Fasting in this case does not mean eating nothing. Because I’m a guy, I can eat 600 calories. (For women, it’s 500 calories.) After just three of these non-consecutive fast days, the change in my pattern had moved me off the plateau where I’d been at since end of December. Now after about 8 fast days (just two non-consecutive days per week) I’ve lost about five pounds. And the fasting days are not particularly difficult.
The 5:2 diet concept, popularized by Dr. Michael J. Mosley, comes out of research on what happens to animals when they are on a calorie-restricted diet.
Basically they live longer.
Some test animals lived a lot longer. (Equivalent to humans living to age 104 and beyond.) It seems to improve the body’s ability to repair itself. There is also evidence of protective benefits against aging diseases such as Alzheimer’s and Parkinsons’s; moderating blood glucose to reduce risk of diabetes; and lowering blood lipid levels associated with heart disease.
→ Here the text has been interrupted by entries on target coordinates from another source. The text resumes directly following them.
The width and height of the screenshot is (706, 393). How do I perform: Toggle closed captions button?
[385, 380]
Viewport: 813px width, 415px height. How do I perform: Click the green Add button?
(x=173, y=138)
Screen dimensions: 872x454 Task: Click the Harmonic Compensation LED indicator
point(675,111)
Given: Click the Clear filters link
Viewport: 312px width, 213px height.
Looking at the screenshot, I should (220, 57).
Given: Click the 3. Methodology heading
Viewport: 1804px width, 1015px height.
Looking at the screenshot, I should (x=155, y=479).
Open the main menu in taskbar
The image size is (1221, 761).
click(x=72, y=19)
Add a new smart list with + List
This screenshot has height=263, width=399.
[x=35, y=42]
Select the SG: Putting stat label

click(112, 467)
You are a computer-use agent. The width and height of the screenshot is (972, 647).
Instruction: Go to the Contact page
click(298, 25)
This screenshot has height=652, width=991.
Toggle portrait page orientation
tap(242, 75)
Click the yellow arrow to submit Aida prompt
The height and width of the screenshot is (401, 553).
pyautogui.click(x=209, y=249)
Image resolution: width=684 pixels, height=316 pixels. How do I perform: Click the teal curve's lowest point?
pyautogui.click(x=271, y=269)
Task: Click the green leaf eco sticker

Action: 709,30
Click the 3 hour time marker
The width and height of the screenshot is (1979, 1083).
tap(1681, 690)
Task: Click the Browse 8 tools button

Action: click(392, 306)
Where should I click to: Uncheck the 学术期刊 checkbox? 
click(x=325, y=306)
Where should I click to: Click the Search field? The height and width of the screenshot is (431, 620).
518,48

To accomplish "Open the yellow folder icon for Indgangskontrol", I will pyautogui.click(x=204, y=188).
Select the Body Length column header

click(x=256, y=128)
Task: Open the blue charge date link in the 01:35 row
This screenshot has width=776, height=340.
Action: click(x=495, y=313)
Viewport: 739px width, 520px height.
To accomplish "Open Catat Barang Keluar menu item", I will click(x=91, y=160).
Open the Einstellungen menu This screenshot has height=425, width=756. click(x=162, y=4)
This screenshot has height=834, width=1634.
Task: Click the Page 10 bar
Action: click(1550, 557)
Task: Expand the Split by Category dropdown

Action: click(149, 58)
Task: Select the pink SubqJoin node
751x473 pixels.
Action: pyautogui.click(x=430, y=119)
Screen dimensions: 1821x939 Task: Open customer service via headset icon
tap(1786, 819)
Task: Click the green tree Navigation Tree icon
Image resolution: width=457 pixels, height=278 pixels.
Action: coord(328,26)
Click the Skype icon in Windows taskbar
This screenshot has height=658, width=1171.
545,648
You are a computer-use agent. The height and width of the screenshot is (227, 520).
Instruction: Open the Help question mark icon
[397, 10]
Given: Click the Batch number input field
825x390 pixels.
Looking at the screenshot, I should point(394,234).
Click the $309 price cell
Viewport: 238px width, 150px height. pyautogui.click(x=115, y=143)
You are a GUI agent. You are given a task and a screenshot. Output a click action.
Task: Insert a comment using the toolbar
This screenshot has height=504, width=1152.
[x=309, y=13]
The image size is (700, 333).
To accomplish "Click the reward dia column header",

But what’s more amazing is that the “fasting” seems to work almost as well when it is intermittent rather than continuous. Most of us could not sustain a severely calorie-restricted diet for more than a couple days at most. But just one day at a time on 500-600 calories, combined with otherwise “normal” eating other days; well that’s perfectly doable.
If you want to learn a lot more about it, there’s a PBS documentary — “Eat, Fast and Live Longer” — you can watch where Mosley walks you through the research, and he tests it out for himself.